# CHALLENGE
Can you rewrite the items starting with the line that contains "Task: Click the yellow" and going on through the line that contains "Action: coord(400,299)", replacing "word" with "term" and changing nothing else?

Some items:

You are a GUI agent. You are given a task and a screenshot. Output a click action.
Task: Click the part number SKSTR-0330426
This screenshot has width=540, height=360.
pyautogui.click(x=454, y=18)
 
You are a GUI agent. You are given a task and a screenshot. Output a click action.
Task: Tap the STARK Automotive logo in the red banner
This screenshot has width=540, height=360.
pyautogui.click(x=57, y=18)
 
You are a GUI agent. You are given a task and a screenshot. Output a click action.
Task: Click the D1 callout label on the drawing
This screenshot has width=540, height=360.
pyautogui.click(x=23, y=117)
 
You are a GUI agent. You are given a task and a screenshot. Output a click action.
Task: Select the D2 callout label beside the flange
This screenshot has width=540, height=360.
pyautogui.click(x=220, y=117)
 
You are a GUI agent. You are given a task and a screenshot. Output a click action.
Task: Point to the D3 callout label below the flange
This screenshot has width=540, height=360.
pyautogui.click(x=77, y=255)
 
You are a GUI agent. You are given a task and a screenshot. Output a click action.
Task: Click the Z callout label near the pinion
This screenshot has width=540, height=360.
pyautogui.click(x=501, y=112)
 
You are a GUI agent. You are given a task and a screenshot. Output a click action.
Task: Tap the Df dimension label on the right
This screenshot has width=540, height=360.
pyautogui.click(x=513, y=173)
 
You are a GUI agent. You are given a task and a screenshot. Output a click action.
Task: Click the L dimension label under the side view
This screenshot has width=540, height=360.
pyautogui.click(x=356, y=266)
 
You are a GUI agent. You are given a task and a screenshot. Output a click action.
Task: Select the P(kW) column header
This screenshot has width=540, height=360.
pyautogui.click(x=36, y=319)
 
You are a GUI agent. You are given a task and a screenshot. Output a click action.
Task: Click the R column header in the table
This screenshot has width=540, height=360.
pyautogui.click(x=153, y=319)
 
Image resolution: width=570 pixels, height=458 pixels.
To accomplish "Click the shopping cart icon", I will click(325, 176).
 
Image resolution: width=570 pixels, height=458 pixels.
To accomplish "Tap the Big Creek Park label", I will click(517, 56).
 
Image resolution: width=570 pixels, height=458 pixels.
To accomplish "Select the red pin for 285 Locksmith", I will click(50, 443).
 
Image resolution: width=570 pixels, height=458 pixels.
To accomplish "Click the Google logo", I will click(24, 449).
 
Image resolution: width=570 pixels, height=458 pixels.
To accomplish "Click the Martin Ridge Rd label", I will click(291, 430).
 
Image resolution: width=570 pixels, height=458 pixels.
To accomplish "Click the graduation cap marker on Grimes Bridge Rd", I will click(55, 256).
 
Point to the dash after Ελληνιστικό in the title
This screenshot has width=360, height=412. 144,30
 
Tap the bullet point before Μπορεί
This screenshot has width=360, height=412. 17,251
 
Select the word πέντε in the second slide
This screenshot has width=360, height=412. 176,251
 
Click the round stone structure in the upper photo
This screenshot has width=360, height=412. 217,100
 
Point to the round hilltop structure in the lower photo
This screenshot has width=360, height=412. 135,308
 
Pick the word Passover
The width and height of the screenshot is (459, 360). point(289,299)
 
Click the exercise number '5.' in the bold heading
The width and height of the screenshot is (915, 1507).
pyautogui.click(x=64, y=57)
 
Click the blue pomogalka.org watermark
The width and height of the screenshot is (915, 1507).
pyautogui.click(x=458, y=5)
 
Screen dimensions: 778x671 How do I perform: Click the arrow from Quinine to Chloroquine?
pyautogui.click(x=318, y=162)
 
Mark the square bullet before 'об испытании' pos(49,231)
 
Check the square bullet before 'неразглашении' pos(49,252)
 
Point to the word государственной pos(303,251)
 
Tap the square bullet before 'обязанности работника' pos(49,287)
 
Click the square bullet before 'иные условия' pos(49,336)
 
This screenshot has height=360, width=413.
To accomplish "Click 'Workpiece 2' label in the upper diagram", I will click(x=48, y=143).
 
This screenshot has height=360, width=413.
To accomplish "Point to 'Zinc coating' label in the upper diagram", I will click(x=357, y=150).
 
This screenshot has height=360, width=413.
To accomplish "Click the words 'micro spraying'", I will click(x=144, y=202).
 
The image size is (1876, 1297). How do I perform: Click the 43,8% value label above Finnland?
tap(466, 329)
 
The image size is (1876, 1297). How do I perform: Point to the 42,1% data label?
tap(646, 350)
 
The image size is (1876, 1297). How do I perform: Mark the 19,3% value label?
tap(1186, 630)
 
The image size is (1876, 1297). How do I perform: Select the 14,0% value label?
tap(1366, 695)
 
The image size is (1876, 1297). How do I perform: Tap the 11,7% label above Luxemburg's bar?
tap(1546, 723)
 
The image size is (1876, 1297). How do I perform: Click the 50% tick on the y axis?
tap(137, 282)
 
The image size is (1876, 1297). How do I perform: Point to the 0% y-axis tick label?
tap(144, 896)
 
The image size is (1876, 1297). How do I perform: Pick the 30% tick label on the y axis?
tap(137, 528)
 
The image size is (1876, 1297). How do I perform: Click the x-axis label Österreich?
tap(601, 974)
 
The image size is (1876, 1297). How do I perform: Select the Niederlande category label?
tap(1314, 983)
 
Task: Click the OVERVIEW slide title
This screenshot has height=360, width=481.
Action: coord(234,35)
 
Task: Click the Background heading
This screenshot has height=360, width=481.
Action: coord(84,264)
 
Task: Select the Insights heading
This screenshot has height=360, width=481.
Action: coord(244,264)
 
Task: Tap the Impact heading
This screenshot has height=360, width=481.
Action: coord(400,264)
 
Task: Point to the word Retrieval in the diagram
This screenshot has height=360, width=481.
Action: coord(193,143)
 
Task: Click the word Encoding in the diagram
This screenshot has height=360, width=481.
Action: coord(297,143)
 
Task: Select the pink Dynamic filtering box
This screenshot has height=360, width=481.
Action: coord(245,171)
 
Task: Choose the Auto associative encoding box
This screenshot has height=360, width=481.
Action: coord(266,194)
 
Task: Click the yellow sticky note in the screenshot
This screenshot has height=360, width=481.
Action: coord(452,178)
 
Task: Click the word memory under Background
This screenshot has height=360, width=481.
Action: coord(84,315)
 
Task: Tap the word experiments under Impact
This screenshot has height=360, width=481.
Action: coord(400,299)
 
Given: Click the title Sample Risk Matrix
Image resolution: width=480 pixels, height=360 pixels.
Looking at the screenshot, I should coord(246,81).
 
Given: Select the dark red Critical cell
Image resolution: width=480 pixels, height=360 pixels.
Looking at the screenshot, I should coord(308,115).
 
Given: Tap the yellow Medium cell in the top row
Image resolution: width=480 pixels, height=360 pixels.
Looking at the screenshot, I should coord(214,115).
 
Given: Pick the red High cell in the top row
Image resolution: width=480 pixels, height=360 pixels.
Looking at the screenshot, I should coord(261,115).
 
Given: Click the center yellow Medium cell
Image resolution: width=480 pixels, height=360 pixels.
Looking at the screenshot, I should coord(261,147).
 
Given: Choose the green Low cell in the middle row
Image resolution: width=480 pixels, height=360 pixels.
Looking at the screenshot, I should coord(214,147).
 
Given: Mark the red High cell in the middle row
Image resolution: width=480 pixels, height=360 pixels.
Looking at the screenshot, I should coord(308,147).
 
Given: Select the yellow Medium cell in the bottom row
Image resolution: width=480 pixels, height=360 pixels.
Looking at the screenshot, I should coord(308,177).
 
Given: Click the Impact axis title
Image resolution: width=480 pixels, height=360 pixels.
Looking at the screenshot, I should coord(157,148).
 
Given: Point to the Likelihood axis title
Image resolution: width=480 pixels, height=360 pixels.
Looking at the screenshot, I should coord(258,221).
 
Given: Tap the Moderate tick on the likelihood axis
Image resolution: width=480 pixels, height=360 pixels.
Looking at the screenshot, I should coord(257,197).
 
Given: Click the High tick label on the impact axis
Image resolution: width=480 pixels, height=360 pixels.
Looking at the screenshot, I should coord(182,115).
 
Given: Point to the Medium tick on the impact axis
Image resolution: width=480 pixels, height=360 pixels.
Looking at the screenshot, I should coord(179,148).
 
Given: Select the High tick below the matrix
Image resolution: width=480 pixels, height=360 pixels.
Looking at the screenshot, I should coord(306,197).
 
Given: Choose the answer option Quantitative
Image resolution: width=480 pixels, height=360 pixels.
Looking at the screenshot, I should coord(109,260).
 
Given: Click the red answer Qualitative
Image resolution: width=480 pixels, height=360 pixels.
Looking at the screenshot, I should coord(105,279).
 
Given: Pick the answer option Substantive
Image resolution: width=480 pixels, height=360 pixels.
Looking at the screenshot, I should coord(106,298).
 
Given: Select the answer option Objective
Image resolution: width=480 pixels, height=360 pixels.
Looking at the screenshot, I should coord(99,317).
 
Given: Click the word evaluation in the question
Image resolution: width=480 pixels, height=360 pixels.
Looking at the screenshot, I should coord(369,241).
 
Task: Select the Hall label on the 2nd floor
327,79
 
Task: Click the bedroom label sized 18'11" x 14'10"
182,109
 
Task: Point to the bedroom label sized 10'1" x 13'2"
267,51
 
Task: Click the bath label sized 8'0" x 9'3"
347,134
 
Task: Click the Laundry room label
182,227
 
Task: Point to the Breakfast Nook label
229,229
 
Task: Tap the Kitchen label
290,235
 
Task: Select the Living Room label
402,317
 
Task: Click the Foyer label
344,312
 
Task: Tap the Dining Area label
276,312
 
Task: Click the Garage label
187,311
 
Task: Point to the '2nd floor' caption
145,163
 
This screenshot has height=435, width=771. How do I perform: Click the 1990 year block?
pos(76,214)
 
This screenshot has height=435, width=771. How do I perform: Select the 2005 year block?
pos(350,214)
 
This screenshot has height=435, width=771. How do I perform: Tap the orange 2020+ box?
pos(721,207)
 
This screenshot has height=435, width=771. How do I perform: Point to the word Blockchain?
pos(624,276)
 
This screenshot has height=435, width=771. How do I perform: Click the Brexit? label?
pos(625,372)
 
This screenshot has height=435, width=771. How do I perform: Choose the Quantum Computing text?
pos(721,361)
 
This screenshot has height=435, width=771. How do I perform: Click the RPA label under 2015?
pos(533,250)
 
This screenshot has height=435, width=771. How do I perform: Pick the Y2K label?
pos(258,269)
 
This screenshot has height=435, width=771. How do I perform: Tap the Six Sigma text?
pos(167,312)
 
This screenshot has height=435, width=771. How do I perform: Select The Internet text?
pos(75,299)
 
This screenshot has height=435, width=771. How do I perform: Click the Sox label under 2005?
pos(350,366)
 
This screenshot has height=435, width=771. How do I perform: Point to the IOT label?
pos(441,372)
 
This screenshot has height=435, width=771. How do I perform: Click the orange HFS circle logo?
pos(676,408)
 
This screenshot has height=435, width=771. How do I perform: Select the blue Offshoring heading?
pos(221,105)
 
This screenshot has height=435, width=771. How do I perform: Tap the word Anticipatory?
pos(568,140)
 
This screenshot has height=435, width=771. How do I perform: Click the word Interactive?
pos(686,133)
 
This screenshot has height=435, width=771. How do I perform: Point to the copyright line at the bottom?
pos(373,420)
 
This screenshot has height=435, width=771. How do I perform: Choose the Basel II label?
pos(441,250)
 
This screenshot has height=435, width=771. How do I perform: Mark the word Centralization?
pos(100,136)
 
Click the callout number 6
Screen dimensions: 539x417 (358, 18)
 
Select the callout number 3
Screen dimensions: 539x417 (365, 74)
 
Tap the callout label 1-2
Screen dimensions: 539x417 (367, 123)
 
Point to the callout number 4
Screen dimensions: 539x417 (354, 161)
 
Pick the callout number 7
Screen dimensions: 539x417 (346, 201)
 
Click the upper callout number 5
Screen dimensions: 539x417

# FINAL RESULT
Task: Click the yellow sticky note in the screenshot
This screenshot has height=360, width=481.
Action: coord(452,178)
 
Task: Click the term memory under Background
This screenshot has height=360, width=481.
Action: coord(84,315)
 
Task: Tap the term experiments under Impact
This screenshot has height=360, width=481.
Action: coord(400,299)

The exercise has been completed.